Tommy Lee Jones In Talks To Direct Football Period Drama For AMC
Sally Jenkins’ bestselling book The Real All Americans may be headed to AMC as a TV series. The network has plans to turn the infamous story, about U.S. Cavalry officer Richard Henry Pratt’s recruitment of several Native Americans to play football at the Carlisle Indian Industrial School in Pennsylvania in the latter quarter of the 1800s, into a scripted drama. The program is especially notable, since it would later take on legendary player Jim Thorpe. Nicholas Meyer is set to write the pilot and Harry J. Ufland is set to produce.
While The Real All Americans may be in its early stages, it seems as if AMC is working hard to put this thing together. According to THR, the network has already been chatting with Tommy Lee Jones to hop on board to direct the pilot episode of the possible series. Jones has dabbled in directing before, most notably for The Sunset Limited, which aired on HBO last year. Combine his experience with directing with that as a Harvard football man and a Cherokee descendant, what better man would there be to direct The Real All Americans than the 65-year-old actor?

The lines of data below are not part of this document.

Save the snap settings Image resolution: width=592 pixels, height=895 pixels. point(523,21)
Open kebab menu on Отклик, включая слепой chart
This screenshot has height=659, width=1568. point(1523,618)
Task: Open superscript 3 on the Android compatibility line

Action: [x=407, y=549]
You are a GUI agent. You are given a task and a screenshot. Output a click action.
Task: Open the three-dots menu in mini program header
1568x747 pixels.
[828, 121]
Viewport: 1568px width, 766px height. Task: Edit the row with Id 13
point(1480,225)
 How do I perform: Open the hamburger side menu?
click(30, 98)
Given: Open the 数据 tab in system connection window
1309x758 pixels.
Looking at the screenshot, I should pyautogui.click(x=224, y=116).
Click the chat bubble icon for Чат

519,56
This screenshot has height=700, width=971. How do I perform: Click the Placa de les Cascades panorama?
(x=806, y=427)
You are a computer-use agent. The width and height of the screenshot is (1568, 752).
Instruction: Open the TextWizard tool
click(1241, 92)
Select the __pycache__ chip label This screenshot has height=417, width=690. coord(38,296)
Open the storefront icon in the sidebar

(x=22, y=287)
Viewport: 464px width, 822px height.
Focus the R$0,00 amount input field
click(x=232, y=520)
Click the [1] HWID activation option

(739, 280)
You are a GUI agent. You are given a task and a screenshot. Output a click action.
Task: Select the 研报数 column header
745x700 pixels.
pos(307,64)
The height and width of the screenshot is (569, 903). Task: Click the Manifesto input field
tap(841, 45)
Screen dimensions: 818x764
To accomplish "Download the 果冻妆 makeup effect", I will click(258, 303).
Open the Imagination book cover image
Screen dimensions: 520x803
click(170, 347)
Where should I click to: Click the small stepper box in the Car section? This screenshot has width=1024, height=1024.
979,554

I’m all for a scripted drama tackling racial inequalities, and I'm especially excited to see what Jones can do with a TV pilot, but I’m not so gung ho on the name. Sure, The Real All Americans may be the title of Jenkins’ original book, but it reads to me like a TLC reality program meant to relate the real world of high school football fans could never have gotten via Friday Night Lights. Change the title, though, and AMC might have a period piece that works.